LIQUID VOICES – A HISTÓRIA DE MATHILDA SEGALESCU | Formatos não fluídos

Atualizado: 1 de ago. de 2020


Luciano Botelho e Gabriela Geluda em cena da ópera cinemática Liquid Voices – A História de Mathilda Segalescu (2019) | Foto: Divulgação (Bretz Filmes)

Para quem está sendo apresentado à obra de Jocy de Oliveira agora, talvez, possa ser difícil compreender rapidamente a abrangência dos trabalhos da artista octagenária. Pianista e compositora de formação, a curitibana foi uma das pioneiras da música eletroacústica no Brasil, já recebeu o prêmio Jabuti por um de seus livros e concebeu vários vídeos e instalações multimídias, mas foi na junção da música e do teatro através da ópera que a sua veia autoral encontrou boa parte de seu escape. Por isso, não é de espantar que esta intrépida mente criativa esteja, mais uma vez, se aventurando pelas mais diversas artes em Liquid Voices – A História de Mathilda Segalescu (2019), a qual denomina de “ópera cinemática”.

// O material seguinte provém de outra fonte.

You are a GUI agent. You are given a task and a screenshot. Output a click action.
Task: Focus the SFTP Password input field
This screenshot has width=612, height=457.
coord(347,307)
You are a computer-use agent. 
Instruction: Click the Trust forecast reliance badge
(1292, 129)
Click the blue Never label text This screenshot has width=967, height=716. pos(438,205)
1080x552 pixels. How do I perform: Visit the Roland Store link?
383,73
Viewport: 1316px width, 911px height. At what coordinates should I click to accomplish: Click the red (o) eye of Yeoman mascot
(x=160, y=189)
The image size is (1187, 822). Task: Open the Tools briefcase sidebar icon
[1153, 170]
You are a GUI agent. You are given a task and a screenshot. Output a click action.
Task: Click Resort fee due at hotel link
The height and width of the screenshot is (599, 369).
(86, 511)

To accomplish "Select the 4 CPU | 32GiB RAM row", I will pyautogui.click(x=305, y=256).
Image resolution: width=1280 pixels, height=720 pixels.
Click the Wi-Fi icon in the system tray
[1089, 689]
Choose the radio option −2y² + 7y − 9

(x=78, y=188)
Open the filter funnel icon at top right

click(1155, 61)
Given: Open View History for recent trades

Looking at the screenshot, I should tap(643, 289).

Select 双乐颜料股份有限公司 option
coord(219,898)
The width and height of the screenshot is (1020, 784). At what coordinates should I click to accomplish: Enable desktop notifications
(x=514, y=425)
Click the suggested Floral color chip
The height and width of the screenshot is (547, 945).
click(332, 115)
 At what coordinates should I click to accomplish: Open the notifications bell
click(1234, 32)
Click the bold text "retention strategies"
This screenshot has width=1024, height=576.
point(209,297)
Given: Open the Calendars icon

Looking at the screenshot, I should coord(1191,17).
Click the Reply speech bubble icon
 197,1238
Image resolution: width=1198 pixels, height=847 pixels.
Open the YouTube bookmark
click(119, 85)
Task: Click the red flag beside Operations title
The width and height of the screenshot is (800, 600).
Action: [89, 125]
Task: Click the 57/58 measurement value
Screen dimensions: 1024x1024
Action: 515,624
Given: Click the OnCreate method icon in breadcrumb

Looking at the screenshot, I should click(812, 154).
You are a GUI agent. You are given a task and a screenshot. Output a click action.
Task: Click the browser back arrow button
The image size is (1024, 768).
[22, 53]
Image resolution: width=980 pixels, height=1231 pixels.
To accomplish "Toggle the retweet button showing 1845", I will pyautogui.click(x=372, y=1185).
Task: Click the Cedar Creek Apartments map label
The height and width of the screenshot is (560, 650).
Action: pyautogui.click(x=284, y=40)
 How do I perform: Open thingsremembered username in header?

A obra que chega nesta quinta (2) às plataformas digitais trata-se da nona ópera da carreira de Oliveira, filmada nas ruínas do Cassino da Urca, no Rio de Janeiro, em uma ficcionalização de um evento real da Segunda Guerra Mundial. No caso, a história do navio Struma, última embarcação a zarpar da Europa, mais exatamente da Romênia no final de 1941, levando 769 refugiados judeus para a Palestina, mas que sofreu um terrível naufrágio no início do ano seguinte. A trama, então, traz como único sobrevivente da tragédia o piano da personagem central ficcional, uma célebre cantora judia refugiada chamada Mathilda Segalescu (interpretada por Gabriela Geluda, atriz e soprano que trabalha há quase três décadas com Jacy), que é encontrado por um pescador árabe (vivido pelo ator e tenor Luciano Botelho), que, através do objeto, passa a ver o espectro de sua dona e se apaixona por ela.


O projeto da artista multimídia ainda incluiu o lançamento do livro de arte bilíngue, em português e inglês, Além do Roteiro (2020), que traz o script do filme introduzido por suas reflexões sobre a intertextualidade das mídias em que trabalha. No entanto, o que se sente ao assistir Liquid Voices é justamente a falta de fluidez entre a arte cinematográfica e o teatro e a música já tão bem integrados, em contrapondo à fluência da obra de Jacy de Oliveira.


A diretora mergulha superficialmente na linguagem cinematográfica, não indo além de alguns registros mais próximos dos personagens, possibilitados pela falta de uma plateia, embora ela ainda pareça estar ali, imaginária, para os atores. A performance continua teatral mesmo com a troca de cenários, pois parece uma mera mudança de um palco a outro, já que a montagem também não ajuda nessa transição entre narrativas paralelas. O resultado é um longa-metragem que ainda fica preso à estética do “teatro filmado”, sem ultrapassar o mero registro e aproveitar as potencialidades do cinema para aproximar o público da história.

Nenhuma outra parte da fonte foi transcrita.